Platies are pretty big so I would be concerned about even juvenile shrimp, but as DarkBlade said, if you have a heavily planted tank, they should survive. 


Sent from my iPhone using Tapatalk


----------



## dkraft12 (Sep 26, 2016)

Best bet would be amanos. They're bigger than your average neocaridina even when they're juveniles.


----------



## Lancz (Apr 28, 2010)

I agree with amano shrimp. They will not breed but are still fun to watch, help with algae and won't be lunch.


----------



## JustJen (Jun 20, 2011)

Amanos or even one of the filter feeder shrimp (bamboo, vampire) would be a good option. As far as smaller shrimp, if you had the shrimp first and got a healthy population established, it's possible you could keep one going in your tank, but adding a handful of of them into an already established tank with fish as large as platies is pretty much a guarantee that most are going to be snacks.


----------



## sohankpatel (Jul 10, 2015)

Generally, in a tank where there are fish, the shrimp tend to hide more and the population slowly dwindles unless there are a ton of hiding places. You could do amano, bamboo or vampire shrimp as they are fairly large and unlikely to be eaten. Although, people in my local fish club have told me that once fish get a taste, they will literally tear shrimp apart to eat them.


----------



## blackbeard88 (Apr 19, 2017)

For the filter feeder shrimp, I would need powerhead to produce a current right? And something for them to sit on while they sit in the current?

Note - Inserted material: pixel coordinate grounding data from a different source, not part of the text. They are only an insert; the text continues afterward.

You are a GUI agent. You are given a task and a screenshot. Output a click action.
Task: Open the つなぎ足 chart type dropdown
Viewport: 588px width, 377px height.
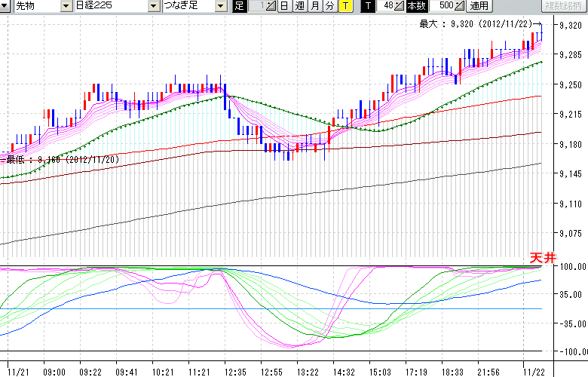pyautogui.click(x=220, y=6)
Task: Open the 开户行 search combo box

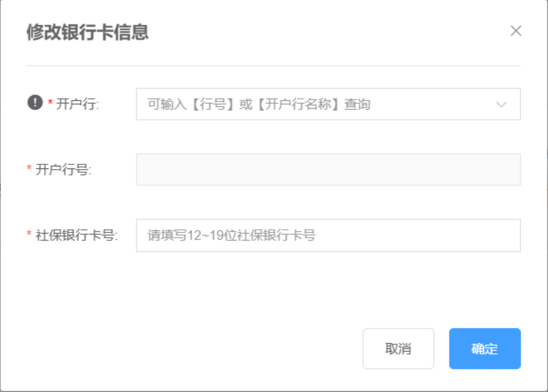Action: [x=315, y=104]
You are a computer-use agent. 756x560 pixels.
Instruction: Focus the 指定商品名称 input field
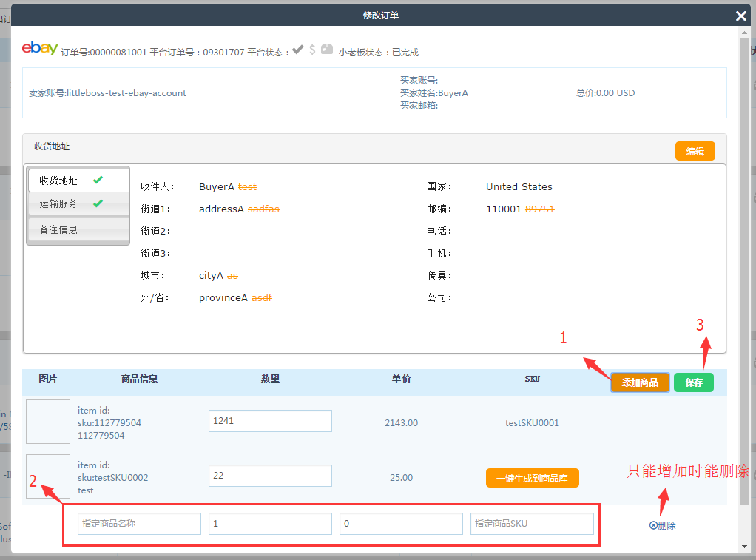click(139, 524)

Also, as JustJen said, do shrimp first and let them get to a good sized population? Or don't risk smaller shrimp and just stick with the bigger ones like Bamboo or Amanos?


----------



## Zoidburg (Mar 8, 2016)

If you start a shrimp tank that's heavily planted, and let them create a colony for at least 3-6 months (longer the better), then introduce fish, you are more likely to have success keeping shrimp and fish together. That said, you'd probably be looking into Neos (cherry shrimp, blue dreams, blue velvets, bloody mary, etc) and you need to know your water parameters to include GH, KH and TDS.

However, once you introduce fish into the colony, you may defeat the entire purpose of having shrimp in the first place because they'll want to hide from the fish...




Amanos can be great! Or they can be bad.... they have a reputation for crawling out of the aquarium and being found several feet away from said aquarium! They are big time food hogs! And some might even be fish aggressive... (aka they'll eat fish they can catch - rarer than ones that crawl out...) However, Lancz is incorrect in that they wont breed... if you have amano shrimp (and this goes for filter feeders, too), they can, and do, breed just fine in freshwater! Without the proper setup however, the larvae would just be fish food... and they are *NOT* an easy shrimp to raise!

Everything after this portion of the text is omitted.